Collections assistant Meguey Baker works on the  exhibit "Celebrating Nature: When Beauty Was Infused in Everyday Objects" on Thursday at the Hatfield Historical Museum. The exhibit, which opens Sunday, is complemented by an adult coloring book based on the objects displayed.
Collections assistant Meguey Baker works on the exhibit "Celebrating Nature: When Beauty Was Infused in Everyday Objects" on Thursday at the Hatfield Historical Museum. The exhibit, which opens Sunday, is complemented by an adult coloring book based on the objects displayed. Credit: DAN LITTLE

HATFIELD — In the past five years, adult coloring books have gone from a curiosity to a cultural force.

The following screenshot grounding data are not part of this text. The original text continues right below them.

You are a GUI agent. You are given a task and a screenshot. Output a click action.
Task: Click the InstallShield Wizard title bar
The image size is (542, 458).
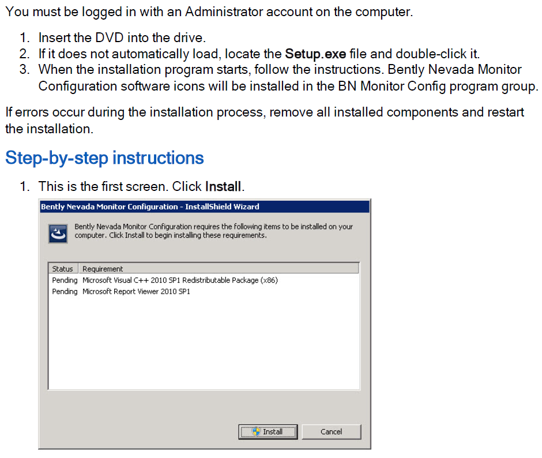(205, 207)
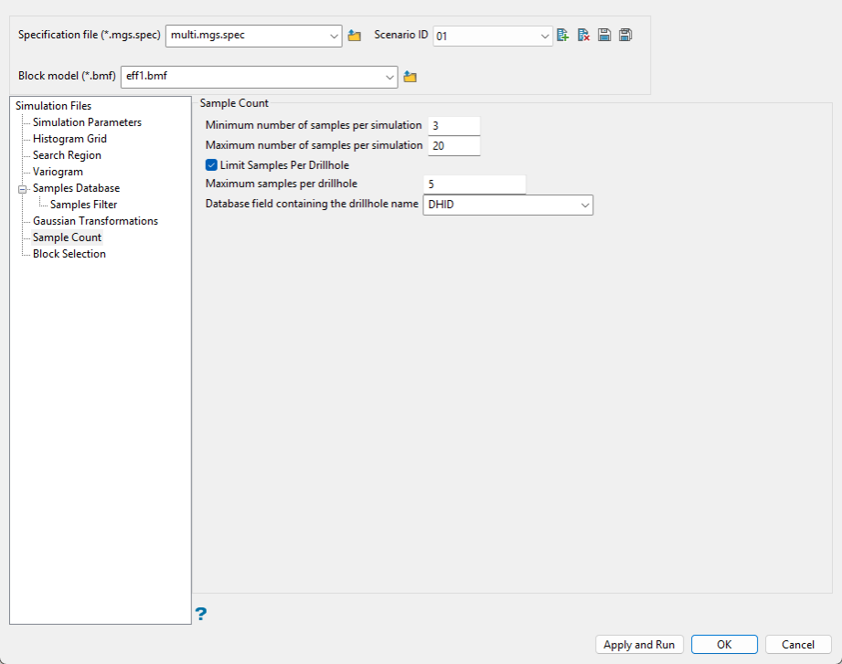The image size is (842, 664).
Task: Delete the scenario with the red X icon
Action: click(x=583, y=36)
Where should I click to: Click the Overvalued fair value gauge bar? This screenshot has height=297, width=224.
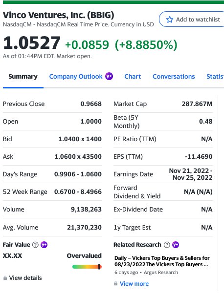click(x=87, y=267)
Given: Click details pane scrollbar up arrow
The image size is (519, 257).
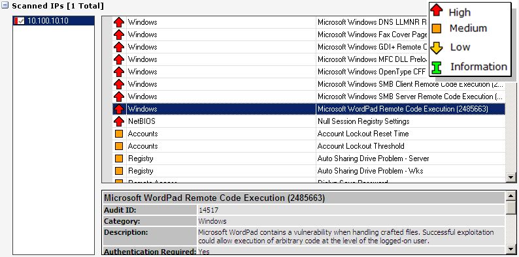Looking at the screenshot, I should tap(511, 196).
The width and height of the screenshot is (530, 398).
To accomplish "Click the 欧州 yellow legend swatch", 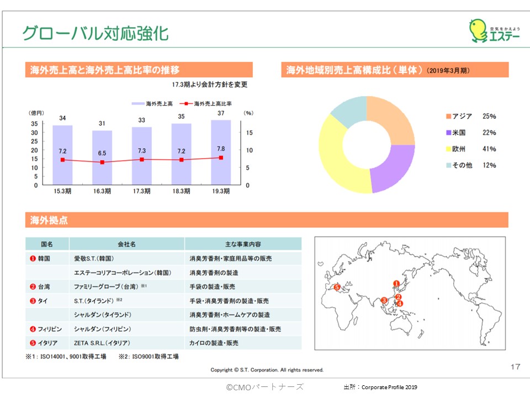I will click(449, 149).
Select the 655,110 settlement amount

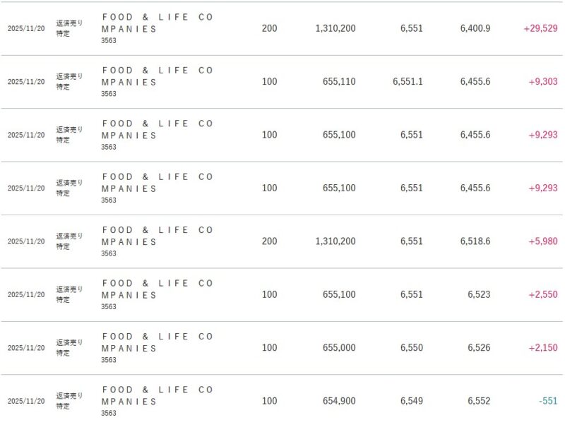tap(337, 82)
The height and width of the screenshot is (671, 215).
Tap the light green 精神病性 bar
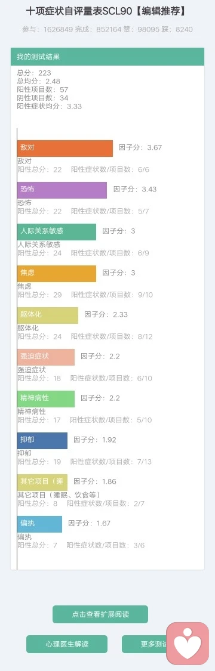tap(46, 398)
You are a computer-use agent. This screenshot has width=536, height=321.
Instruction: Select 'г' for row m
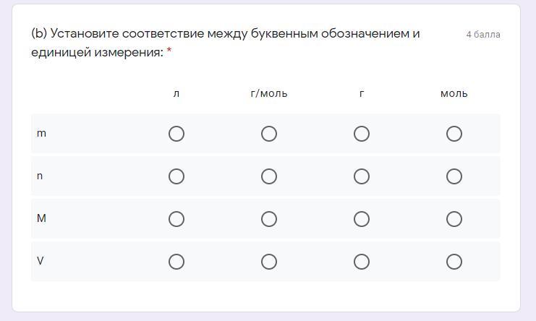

You can buy Amazon.com best-sellers with titles like “Release Your Anger: Midnight Edition.” You can attend adult coloring clubs and meetings in 49 states, including in western Massachusetts. You can get adult coloring books about Donald Trump, “Game of Thrones” and, now, the history of Hatfield.

Though the artifacts in the Hatfield Historical Museum’s newest exhibit date from the 1700s to the 1920s, they tie in with this 21st-century trend. When “Celebrating Nature: When Beauty was Infused in Everyday Objects” opens Sunday, during Memorial Day weekend, visitors will be able to buy adult coloring books inspired by objects in the collection.

Kathie Gow, the museum’s curator, said two events inspired the exhibit and book: receiving an adult coloring book for Christmas and cataloging small objects for the museum’s inventory project.

“So many of the things have these beautiful designs, and they’re just ordinary, everyday objects and not something that’s necessarily going to be featured in an exhibit,” she said.

The museum selected objects for the exhibit based solely on their aesthetic appeal, Gow said, rather than focusing on a specific historic context. And while a few objects might show up in future, context-oriented exhibits, she said most of them — like a grave marker and a gas sconce — probably would only be featured here.

These objects are appealing, Gow said, because they reflect a period of time when simple function and attention to detail were not mutually exclusive. Now, she rarely sees such care put into the making of a comb or a lipstick case.

“There’s less manufacturing that happens in the country now,” she said. “And price is such a factor that to produce these things today would cost a lot more.”

To put together the exhibit and the coloring book, Gow said she went through an archive of images of the museum’s collection and sent photographs to local illustrator Monica Vachula and her husband, George, who created pages based on the photographs.

The exhibit focuses on objects with designs influenced by nature – vines, grapes, floral patterns – which Gow said she’s particularly drawn to.

The book Gow got for Christmas also had designs based on nature, and though she’s only had time to color one page, she said she can see why the books have become so popular — they ease day-to-day stress.

“It gets you alone … to slow down a little bit,” she said. “The one time I colored in a page, it was calming. It felt very therapeutic.”

The museum printed 100 books, which will sell for $10 each as a fundraiser for the Hatfield Historical Society, and which double as guides to the exhibit. Gow said she expects the books to sell out, and the museum may consider a second printing.

It also might consider making a second book. Gow said she’s come across several other designs that would lend themselves well to the project — particularly old business logos and letterheads — but didn’t have room to include them in this exhibit.

“It takes so much time to put up an exhibit,” she said. “Would we have a second exhibit associated with a book? Probably not. But we might do another book of the items we had to put to the side while we were planning this.”

Functioning elements of the museum itself will play into the exhibit, too. It will include pictures of one of the building’s heating grates, which Gow said she believes is original to the 122-year-old building, and of the drawer pulls on the display cases, which date to the early 1900s.

Squatting to examine the intricate grate, she traced her finger along its metal-wrought daisies.

“They just don’t make things like it anymore,” she said.